The poor who come to Rio,
And can't go home again..."

That's how Elizabeth Bishop saw it in the '60s, and of course it's worse now. The "stain" is bigger, there are more poor, and guns, now, as well. Too many guns, imported guns, illegal guns, all over the place, all the time, everywhere, and for the most part, no one thinks much about it.

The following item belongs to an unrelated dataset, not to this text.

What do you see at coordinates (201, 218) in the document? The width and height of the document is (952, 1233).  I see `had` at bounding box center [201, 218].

But last week, the guns in question were stolen, from the military police, no less. Right from their "depository," apparently, and rather than ask themselves the kind of questions one might expect to come to mind as to the logistics of this impressive heist, the police roared up the narrow twisting streets, into the hillside slums themselves, where they, for the most part, do not pass. Those are the rules of life and death in these de facto cities -- Vidigal has 35,000 inhabitants, Rocinha 200,000 -- and they are governed as tribal areas, with laws of their own. At night, for example, you don't drive in with your headlights on -- only the police use headlights, to "blind" the inhabitants -- plus you'd better have the light on in your car, so they, whoever they are, can see you, or you're dead.

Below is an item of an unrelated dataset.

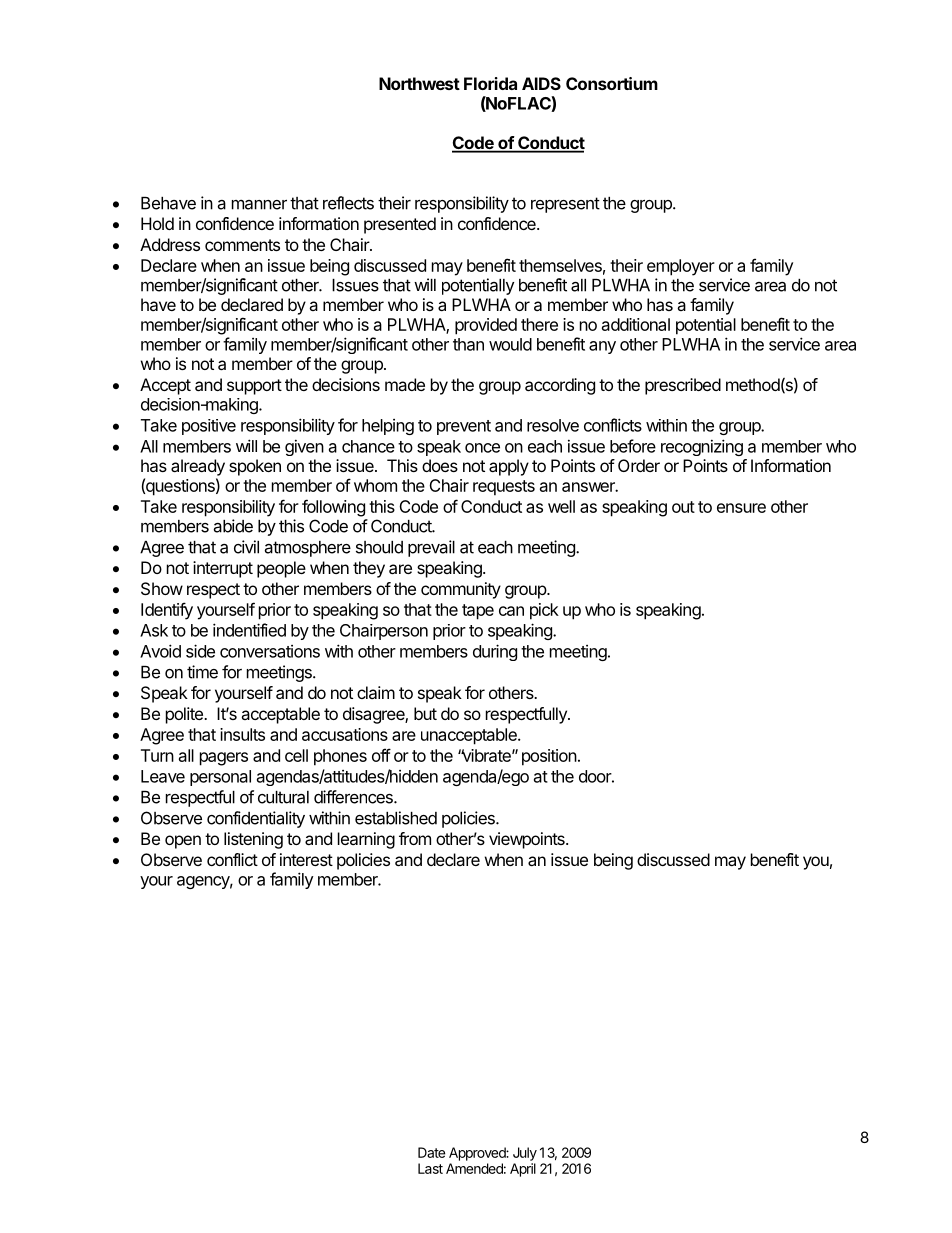  What do you see at coordinates (549, 757) in the document?
I see `position` at bounding box center [549, 757].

"Better skip Rio," my São Paulo friends warned me, as we watched the occupation, night after night, on the evening news. But "Don't be silly, there's no problem here," said my friends in Rio, and they were right, of course. You can see the slums from Leblon, Copacabana, Ipanema, and even hear the shots, but they mean nothing here. Life as usual.

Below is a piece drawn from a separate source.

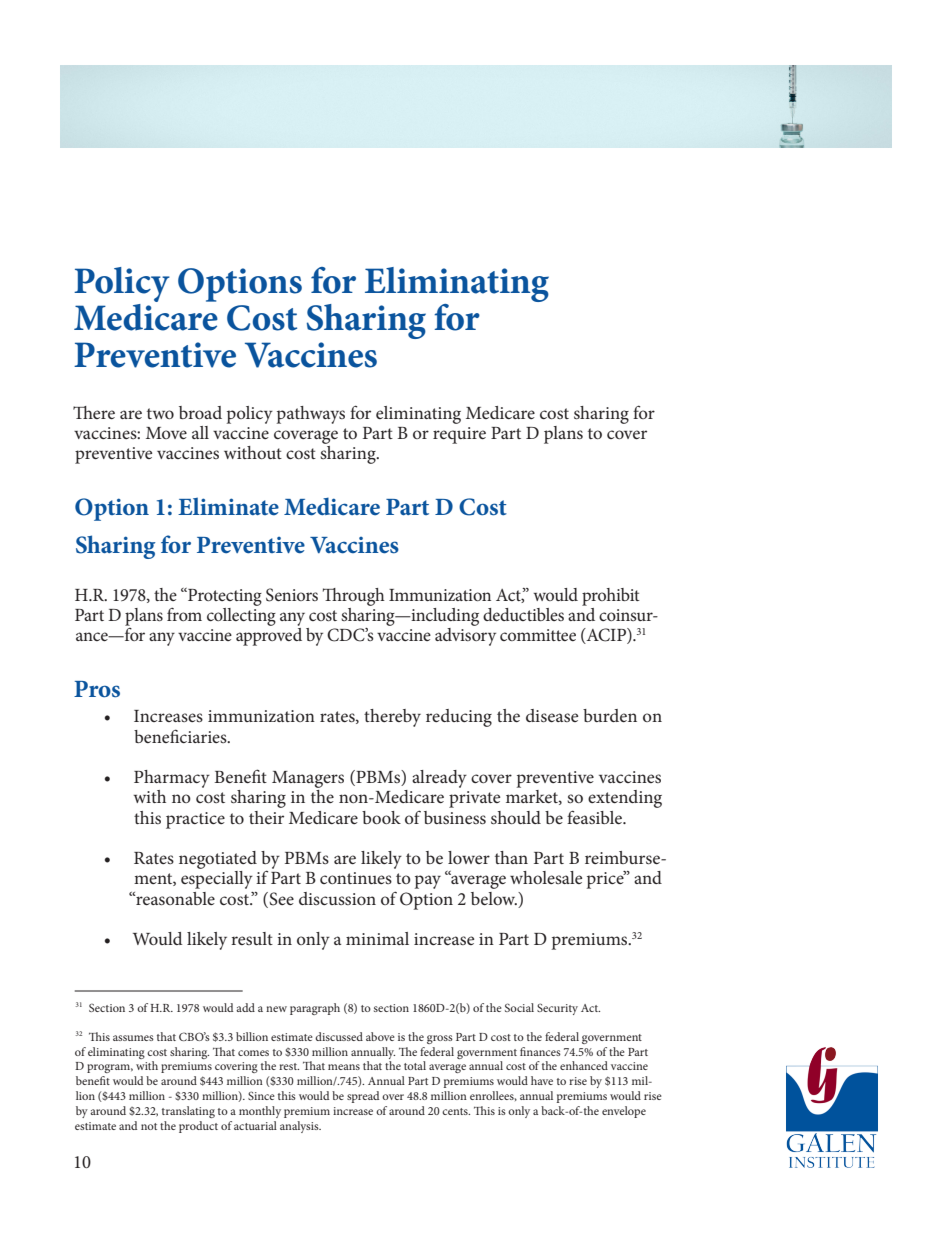 The height and width of the page is (1233, 952). I want to click on pathways, so click(311, 415).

As was the killing of the 13-year-old boy caught in the crossfire, and the baby, and a woman somewhere or other up there. The wrong place n the wrong time. And finally, the police got their guns back -- or guns like them.

Anyway, something to exhibit on the nightly news, eight or nine machine guns lying on a blanket -- and retreated back down those cobbled streets and normal life resumed in the hills as well.

I went up there, to a beautiful, crumbling old house in the slum of Vidigal, where Petrobras, their Standard Oil, is supporting one of those youth theatre-dance-music-film projects that the Brazilians like so much. An Italian who is teaching the kids film-editing took me out on the deck for a cigarette. We looked out over the splendid beaches in the distance, the rocks, the islands, and the South Atlantic. "The best view in Rio!" I was marvelling, but he was frowning at the vultures circling a neighboring hill.

"Bad sign," he said, and that's when the gunshots started, and we had to run inside.